Die Leute werden mit Werten vermeintlich besser, was den Spielleiter immer wieder dazu zwingt, auch bessere Opposition aufzustellen.
Endloses Wettrüsten beginnt.
Das führt dazu, das die meisten Systeme, die in bestimmten Wertebereichen ausgeklügelt sind und taktisches Handeln zu entscheidenden Faktoren machen, nicht mehr funktionieren.
Blödes Beispiel: Wenn die Deckung am Anfang noch einen entscheidenden Vorteil für Fernkampf darstellt, wird sie irgendwann marginal, wenn die Feuerkraft der Waffe sie einfach durchschlägt und nur noch die Körperpanzerung entscheident ist.
"Irgendwann ballern sie dann mit Atomwaffen aufeinander und stehen in Rüstungen rum, die das aushalten..."Was ich noch dabei ätzend finde ist, dass man zwangsweise als Noob mit Noobwerten beginnen muss. "from zero to hero" impliziert ja, dass man erstmal als zero beginnt.
Ich spiele lieber von Anfang an kompetente Figuren oder sogar Veteranen. Denn es kommt mir nicht auf den Macht- oder Kompetenzzuwachs an.
Mich nervt auch die typische Heldenreise als Unterthema in allen Medien gewaltig an. Das ist aber ein anderes Thema.
Gunporn hat für mich wenig mit Powercreep zu tun!Gunporn hat etwas mit der Faszination zu tun, den Waffen ausüben (können).
Das hat natürlich auch etwas mit Machtfantasien zu tun, etwas was mit technischer Faszination und auch so manches mal etwas mit Fastzination an Ästethik.
Allerdings muss eine Waffe deswegen nicht dreimal so viel Durchschlagskraft haben. Insbesondere, weil das weder nichts mehr mit GMV (gesunder Menschenverstand) zu tun hat.
[wenn eine Waffe so viel besser wäre, würden die anderen ausgemustert.

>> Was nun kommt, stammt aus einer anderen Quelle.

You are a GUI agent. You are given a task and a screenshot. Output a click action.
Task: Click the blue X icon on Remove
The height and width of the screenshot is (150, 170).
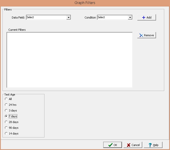tap(141, 35)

Und Dinge wie Physik und Biologie lassen wir mal weg...]
Ich verstehe auch nicht, was das bringen soll.
Ich spiele eine Figur und will Dinge erleben. Der Powerlevel ist mir doch scheißegal. Ganz im Gegenteil - bis zu einem gewissen PL bleiben die Dinge "persönlich". Irgendwann mit höherem Level wirds politisch."
Ich spielleitere eine Runde - und will die Leute in Situationen bringen und sehen, wie sich die Dinge entwickeln. Auch da ist mir der PL egal.
Die Situationen sollen abwechslungsreich sein, aber die Abwechslung kommt doch nicht durch ein +Bonus auf irgendein Artefakt.
Auch da ganz im Gegenteil - wenn ich mich irgendwann nur noch ums Balancing kümmere, wird doch die eigentliche Kreativität eliminiert.
Deswegen finde ich Heldenreise, Powercreep und was damit einhergeht einfach nur überflüssig bis schädlich und ich ärgere mich, das diesbezüglich nicht mehr Systeme sind wie Traveller.